Since I no longer live surrounded by woods, I have to drive somewhere else to find them. It’s been my tremendous good fortune to relocate near my favorite state park on Lake Michigan. Most of the time when I need to relax or clear my head, I head straight for the parking lot closest to the beach, park the car, and get up close to the water. In summer, my feet always get wet. This time of year, I just watch the waves break from the comfort of dry sand.
But even closer, there’s a stretch of forest connected to the park that goes nowhere near the shoreline…but contains magic of its own. The grassy paths are wide and well maintained, and wind through stands of evergreens and birches, over rolling hills and down toward the swampy edge of a meandering river.
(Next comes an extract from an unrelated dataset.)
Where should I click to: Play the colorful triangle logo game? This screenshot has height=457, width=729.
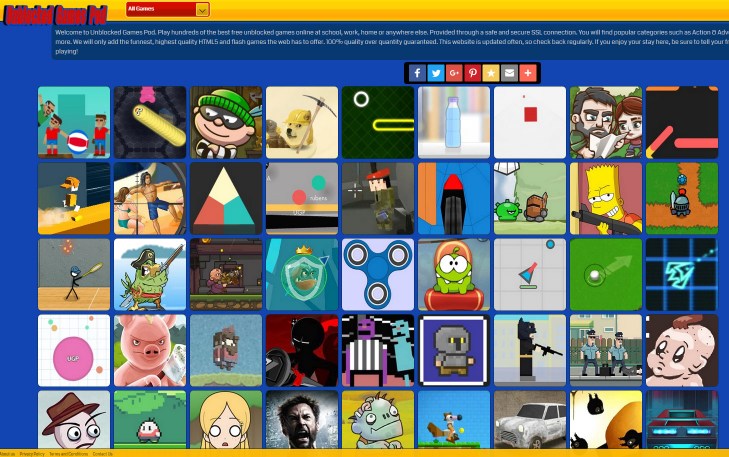click(226, 198)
And so today I interrupted my “to do” list and made a break for it. There was only one other car in the lot, and I didn’t see a soul as I walked. And it took me a while before I realized that I had not walked in the woods all alone for years. One dog ago, I had a chocolate lab mix that liked to find dead things and roll in them. And so he pretty much stayed home when I took to the forests for some exercise or inspiration. I only invited him along if I knew I had enough time to give him a bath when we got back home. Poor Bandit!
But five years ago, Lucky joined me as a puppy, and he began to traipse through the woods with me on all of my jaunts, even the ones where I’m on snow shoes. And for a couple of years, my son’s cat “The Meatball” insisted on joining us too. And during that final year that the house was on the market, I don’t think I spent more than a handful of walks without also having a chainsaw or a pruning tool in one hand or the other as I groomed and tamed my own trail for prospective buyers.
There is a different, solitary dynamic at work when you are not keeping another creature on your radar as you walk. And so I slowed, and stopped, and marveled, at will. I stepped off the path to get closer to birch trees gleaming softly like slubbed silk in the afternoon light. A couple of them were so beautiful that I nearly hugged them. I stared at the sight of dozens of golden leaves curled like cocoons stuck to branches, and wondered at the patterns created by worm-eaten brown oak leaves. And when I found a bench by the side of the path, I simply sat and stared at the sky and the woods around me.
The peace was beautiful. The light was beautiful. And the solitude—for this brief sojourn—was beautiful too.